Connecting water, food, circular materials and climate solutions
What if one of the most promising materials for the future is growing in the sea? The Dutch relationship with the sea has always been about more than keeping water out. For centuries, we have looked at the sea as a source of opportunity: a place to trade, innovate and build prosperity. Today, this mindset is inspiring a new industry. At Seaweedland in Heerhugowaard, we discover how a Dutch-grown crop from the sea is opening up new possibilities for food, materials and industry. Not on land, but in the waters of the North Sea, where seaweed is emerging as one of the most promising sustainable resources of the future.
When seaweed meets a new tide.
At the heart of this movement is the European Seaweed Association (ESWA), helping to transform a niche sector into a thriving European industry. Seaweed is remarkable because it asks for very little while offering a great deal in return. It grows without farmland, fresh water, fertilisers or pesticides. It absorbs nutrients from the sea, captures carbon as it grows and can be turned into an astonishing range of products. From food ingredients and animal feed to textiles, packaging materials, paints and biobased construction products, seaweed has the potential to reshape how we produce and consume. In a world facing growing pressure on land, water and natural resources, it offers an entirely new way of thinking about sustainable growth.
The challenge is that the seaweed industry has long been trapped in a familiar cycle. Without large-scale production there is no market demand, and without market demand there is little incentive to invest in large-scale production. ESWA was created to help break that deadlock. Bringing together businesses, researchers, policymakers and innovators from across Europe, the organisation works to create the connections, knowledge and conditions needed for the sector to grow.
The seaweed network
What started as a Dutch initiative has evolved into a European network of more than 130 members, all working towards a shared vision: making seaweed a mainstream ingredient in the products and industries of tomorrow. One of the most ambitious examples of this vision can be found eighteen kilometres off the coast of Scheveningen. There, within the offshore wind farm Hollandse Kust Zuid, ESWA's predecessor North Sea Farmers launched North Sea Farm 1, the world's first commercial-scale seaweed farm operating between offshore wind turbines. Developed in collaboration with Simply Blue Group, Van Oord, Algaia and Amazon, the floating farm explores how food production, renewable energy and ecosystem restoration can coexist in the same space. Researchers are studying not only how seaweed cultivation can be scaled efficiently, but also its potential to capture carbon and support marine biodiversity.
The project reflects a distinctly Dutch approach to innovation. Rather than seeing the North Sea as a place with competing interests, it becomes a place where multiple solutions come together.
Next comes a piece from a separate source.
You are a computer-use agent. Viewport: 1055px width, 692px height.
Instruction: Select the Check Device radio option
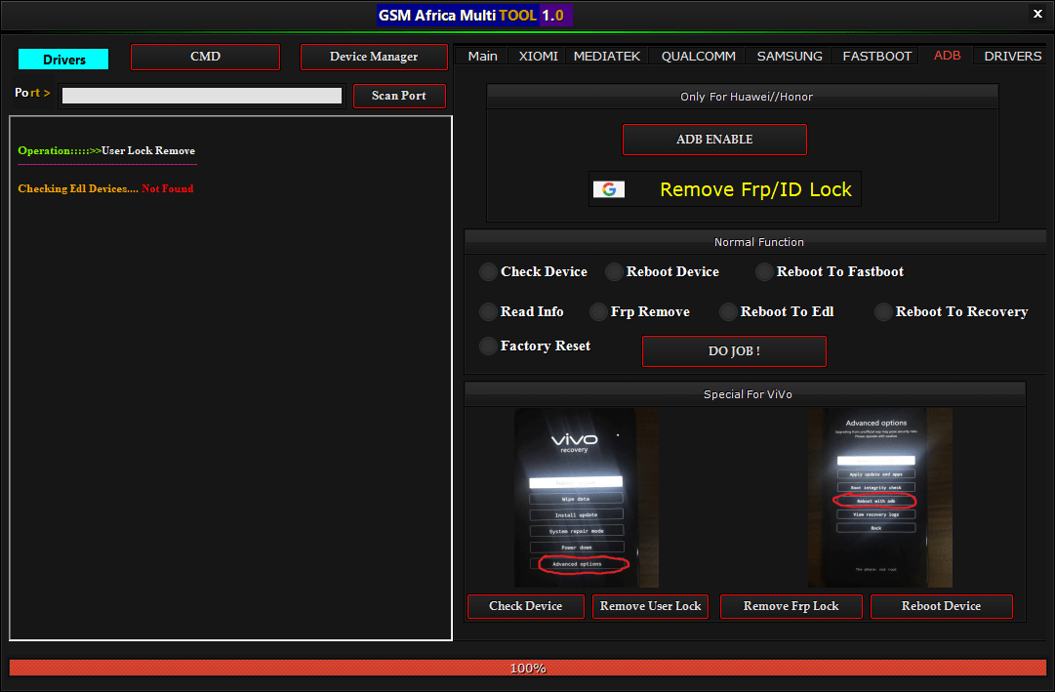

Wind farms generate clean energy. Seaweed farms produce sustainable raw materials. Scientific research measures environmental impact. Industry partners create new applications. The result is a system where economic growth and ecological regeneration reinforce one another.
A natural replacement for resource-intensive ingredients
Those applications are already becoming visible in everyday life. Seaweed is finding its way into burgers served at Formula 1 events, hybrid meat products, sustainable packaging, paints, textiles and innovative building materials. Companies across Europe are experimenting with seaweed-based alternatives that reduce environmental impact without compromising performance. In each case, seaweed replaces resource-intensive ingredients with something that grows naturally in the sea.
The Netherlands has proven to be fertile ground for this movement. A strong innovation ecosystem, support from regional governments, knowledge institutions and financial partners has given entrepreneurs the space to test, improve and scale new ideas. The goal is not to keep seaweed as an experimental niche product, but to make it a normal part of how we produce food, materials and consumer goods. By creating markets, connecting partners and accelerating innovation, the organisation is helping to turn that vision into reality.
The story of seaweed is ultimately a story about seeing opportunity where others see empty space. It is an industry that connects water, food, circular materials and climate solutions in a single ecosystem. By turning seaweed into solutions for food, materials and industry, ESWA shows how one natural resource can open up an entirely new future.